What the task asks: Please update the data below by replacing "Viewport" with "Display" wherever it occurs, leaving everything else unchanged.

━━━━━━━━━━

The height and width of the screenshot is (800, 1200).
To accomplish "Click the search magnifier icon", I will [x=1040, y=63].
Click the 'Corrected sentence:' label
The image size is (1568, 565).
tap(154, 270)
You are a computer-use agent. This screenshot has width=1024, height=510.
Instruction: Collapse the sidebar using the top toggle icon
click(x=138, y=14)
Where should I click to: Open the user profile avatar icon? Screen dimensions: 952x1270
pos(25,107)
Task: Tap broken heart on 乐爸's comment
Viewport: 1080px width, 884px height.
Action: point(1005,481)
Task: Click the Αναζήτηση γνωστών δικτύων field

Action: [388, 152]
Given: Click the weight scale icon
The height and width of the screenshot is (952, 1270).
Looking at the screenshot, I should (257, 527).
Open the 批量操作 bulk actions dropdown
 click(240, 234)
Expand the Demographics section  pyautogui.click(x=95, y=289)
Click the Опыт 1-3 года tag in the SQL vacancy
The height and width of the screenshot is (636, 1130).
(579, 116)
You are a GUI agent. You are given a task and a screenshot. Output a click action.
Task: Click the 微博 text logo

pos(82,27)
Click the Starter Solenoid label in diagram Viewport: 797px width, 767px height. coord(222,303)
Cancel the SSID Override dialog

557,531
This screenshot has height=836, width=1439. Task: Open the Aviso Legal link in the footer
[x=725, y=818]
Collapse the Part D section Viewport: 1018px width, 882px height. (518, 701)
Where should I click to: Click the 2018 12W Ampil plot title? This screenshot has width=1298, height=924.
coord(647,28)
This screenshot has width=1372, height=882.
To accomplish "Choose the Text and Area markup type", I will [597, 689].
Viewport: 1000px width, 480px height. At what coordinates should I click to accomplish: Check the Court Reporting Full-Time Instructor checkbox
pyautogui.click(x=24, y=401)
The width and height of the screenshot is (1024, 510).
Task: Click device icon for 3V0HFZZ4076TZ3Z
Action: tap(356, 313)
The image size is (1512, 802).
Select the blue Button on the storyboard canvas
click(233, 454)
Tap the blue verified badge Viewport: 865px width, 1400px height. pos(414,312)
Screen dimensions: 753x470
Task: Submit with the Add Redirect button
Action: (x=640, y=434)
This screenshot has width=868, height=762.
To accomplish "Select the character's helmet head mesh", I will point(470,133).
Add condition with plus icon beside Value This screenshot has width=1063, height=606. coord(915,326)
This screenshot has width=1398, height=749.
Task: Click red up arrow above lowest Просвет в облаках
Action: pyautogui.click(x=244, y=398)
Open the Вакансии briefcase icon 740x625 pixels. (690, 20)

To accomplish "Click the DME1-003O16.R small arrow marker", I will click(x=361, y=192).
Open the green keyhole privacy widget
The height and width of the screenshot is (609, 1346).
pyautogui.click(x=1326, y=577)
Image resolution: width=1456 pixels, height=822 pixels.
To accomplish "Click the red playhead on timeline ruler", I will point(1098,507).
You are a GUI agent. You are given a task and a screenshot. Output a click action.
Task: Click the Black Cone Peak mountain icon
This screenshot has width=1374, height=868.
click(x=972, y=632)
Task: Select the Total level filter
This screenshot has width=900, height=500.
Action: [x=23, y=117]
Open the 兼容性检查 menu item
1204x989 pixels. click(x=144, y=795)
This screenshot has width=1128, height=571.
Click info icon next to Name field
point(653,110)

━━━━━━━━━━

Response to the exercise:
The height and width of the screenshot is (800, 1200).
To accomplish "Click the search magnifier icon", I will [x=1040, y=63].
Click the 'Corrected sentence:' label
The image size is (1568, 565).
tap(154, 270)
You are a computer-use agent. This screenshot has width=1024, height=510.
Instruction: Collapse the sidebar using the top toggle icon
click(x=138, y=14)
Where should I click to: Open the user profile avatar icon? Screen dimensions: 952x1270
pos(25,107)
Task: Tap broken heart on 乐爸's comment
Display: 1080px width, 884px height.
Action: point(1005,481)
Task: Click the Αναζήτηση γνωστών δικτύων field

Action: [388, 152]
Given: Click the weight scale icon
The height and width of the screenshot is (952, 1270).
Looking at the screenshot, I should (257, 527).
Open the 批量操作 bulk actions dropdown
 click(240, 234)
Expand the Demographics section  pyautogui.click(x=95, y=289)
Click the Опыт 1-3 года tag in the SQL vacancy
The height and width of the screenshot is (636, 1130).
(579, 116)
You are a GUI agent. You are given a task and a screenshot. Output a click action.
Task: Click the 微博 text logo

pos(82,27)
Click the Starter Solenoid label in diagram Display: 797px width, 767px height. coord(222,303)
Cancel the SSID Override dialog

557,531
This screenshot has height=836, width=1439. Task: Open the Aviso Legal link in the footer
[x=725, y=818]
Collapse the Part D section Display: 1018px width, 882px height. (518, 701)
Where should I click to: Click the 2018 12W Ampil plot title? This screenshot has width=1298, height=924.
coord(647,28)
This screenshot has width=1372, height=882.
To accomplish "Choose the Text and Area markup type", I will [597, 689].
Display: 1000px width, 480px height. At what coordinates should I click to accomplish: Check the Court Reporting Full-Time Instructor checkbox
pyautogui.click(x=24, y=401)
The width and height of the screenshot is (1024, 510).
Task: Click device icon for 3V0HFZZ4076TZ3Z
Action: tap(356, 313)
The image size is (1512, 802).
Select the blue Button on the storyboard canvas
click(233, 454)
Tap the blue verified badge Display: 865px width, 1400px height. pos(414,312)
Screen dimensions: 753x470
Task: Submit with the Add Redirect button
Action: (x=640, y=434)
This screenshot has width=868, height=762.
To accomplish "Select the character's helmet head mesh", I will point(470,133).
Add condition with plus icon beside Value This screenshot has width=1063, height=606. coord(915,326)
This screenshot has width=1398, height=749.
Task: Click red up arrow above lowest Просвет в облаках
Action: pyautogui.click(x=244, y=398)
Open the Вакансии briefcase icon 740x625 pixels. (690, 20)

To accomplish "Click the DME1-003O16.R small arrow marker", I will click(x=361, y=192).
Open the green keyhole privacy widget
The height and width of the screenshot is (609, 1346).
pyautogui.click(x=1326, y=577)
Image resolution: width=1456 pixels, height=822 pixels.
To accomplish "Click the red playhead on timeline ruler", I will point(1098,507).
You are a GUI agent. You are given a task and a screenshot. Output a click action.
Task: Click the Black Cone Peak mountain icon
This screenshot has width=1374, height=868.
click(x=972, y=632)
Task: Select the Total level filter
This screenshot has width=900, height=500.
Action: [x=23, y=117]
Open the 兼容性检查 menu item
1204x989 pixels. click(x=144, y=795)
This screenshot has width=1128, height=571.
Click info icon next to Name field
point(653,110)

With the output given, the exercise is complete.